You don’t know how to prepare for bed

Getting to sleep is a process, and it is one you need to master correctly if you want to enjoy your nights. It is important to prepare your bed for the night’s rest by slowing down things, both physically and mentally, but not bringing everything to a sudden halt. The body needs the slowdown process to begin producing neurotransmitters to tell the brain that it is almost time to rest so that it can start to release sleep hormones which will ultimately enable you to sleep well.

As a solution, it is imperative to have a very elaborate wind-down process just before getting to bed. This should start with an electronic shut down where you don’t interact with anything electronic at least two hours before you retire to bed. You should also dim the lights at least one hour to bed and avoid any kinds of a stimulant such as wine or coffee. You may consider a relaxation activity such as taking a warm bath and listening to calming music. In this manner, both your mind and body will get the relaxation they need and you will find falling asleep easy and most importantly, you will have a very deep and relaxing sleep.

Sending the wrong sleep signals to your body

As far as sleep is concerned, the human body need signal to know when it is time to sleep and when it is time to get up. The most important signals for falling asleep and waking up are light and darkness. However, when most people leave work and it is time to get ready to go to bed, they still get exposed to very strong artificial lights in their houses which then confuses the body that bedtime is nearing. Again when people get to sleep, total darkness is needed to allow the body to begin the production of the necessary sleep hormones. But most bedrooms are never pitch dark and there is a lot of interference which inhibits the production of the sleep hormones.
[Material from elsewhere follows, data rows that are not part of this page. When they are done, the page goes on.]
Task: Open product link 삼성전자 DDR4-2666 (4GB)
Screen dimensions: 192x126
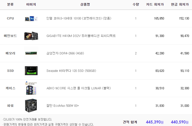Action: click(x=65, y=53)
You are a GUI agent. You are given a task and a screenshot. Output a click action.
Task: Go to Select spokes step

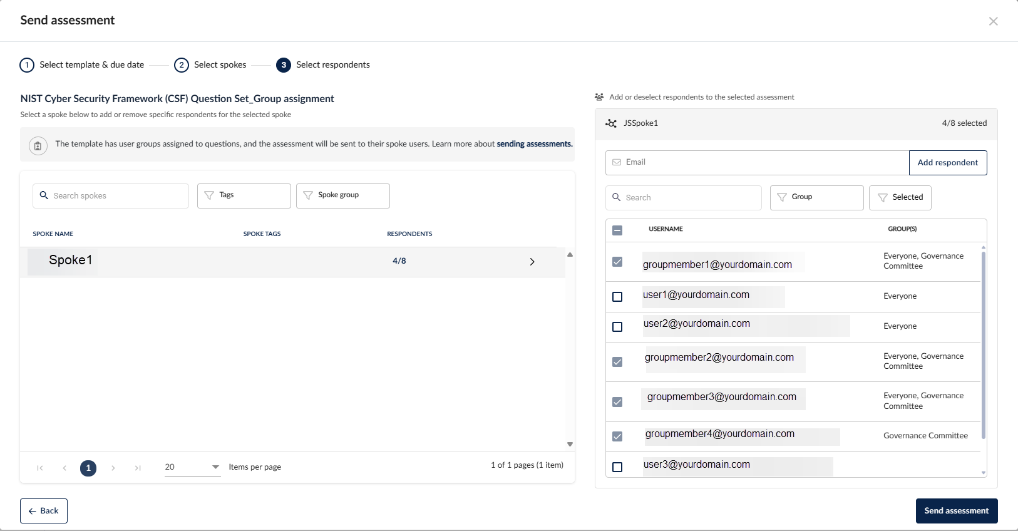pos(220,65)
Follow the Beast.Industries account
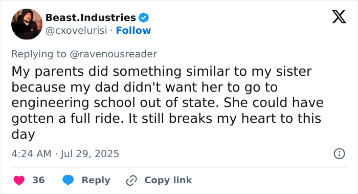Image resolution: width=358 pixels, height=194 pixels. 133,30
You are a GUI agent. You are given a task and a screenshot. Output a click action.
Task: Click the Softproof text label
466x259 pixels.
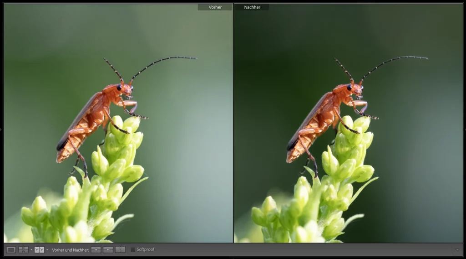pos(146,249)
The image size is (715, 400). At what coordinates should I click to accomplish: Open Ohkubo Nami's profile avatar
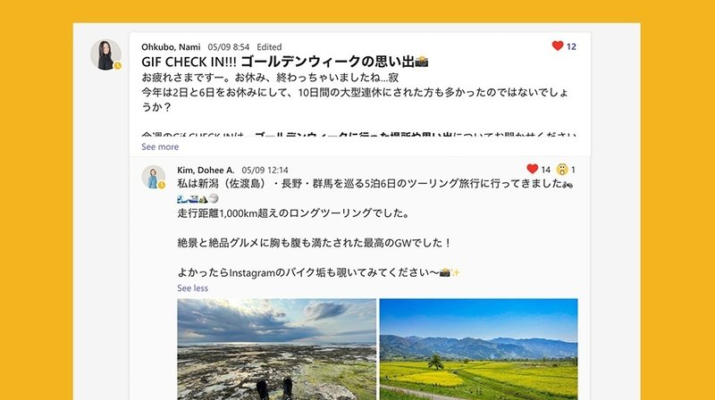(105, 54)
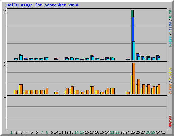Click the orange Visits bar on day 25

(x=134, y=78)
Eating the wrong foods before going to bed

There are certain foods you should never eat before going to bed if at all you desire to sleep well that night. Foods such those with high sugar content should always be avoided because they will interfere with the blood sugar balance and cause unnecessary stress on the concerned organs, in addition to disrupting the hormonal regulation in the entire body. When these happen, the sleep cycle will be affected, and it will also be very difficult for you to fall asleep.

It is always recommended that you should not eat anything immediately before you go to bed, but if you have to eat something, then it should be a high-protein snack that will not cause any hormonal imbalance and will increase the production of melatonin. It goes without saying that you should also not take a heavy meal when you are just about to go to bed. You must allow adequate time for digestion before falling asleep.

Thinking that alcohol will make you fall asleep faster

Because alcohol has sedative effects, some people who suffer from insomnia usually think that if they drink it before going to bed, then they will find it easy to fall asleep faster. However, this is not necessarily true. Alcohol does have some sleep-inducing effects, but when the body finally breaks it down, you are likely to wake up. This is how alcohol does interfere with the sleep cycle during the second half of the night. It implies that if you take alcohol to fall asleep faster, you are likely to wake up early and you will find it difficult to get back to sleep. Simply avoid alcohol before going to bed.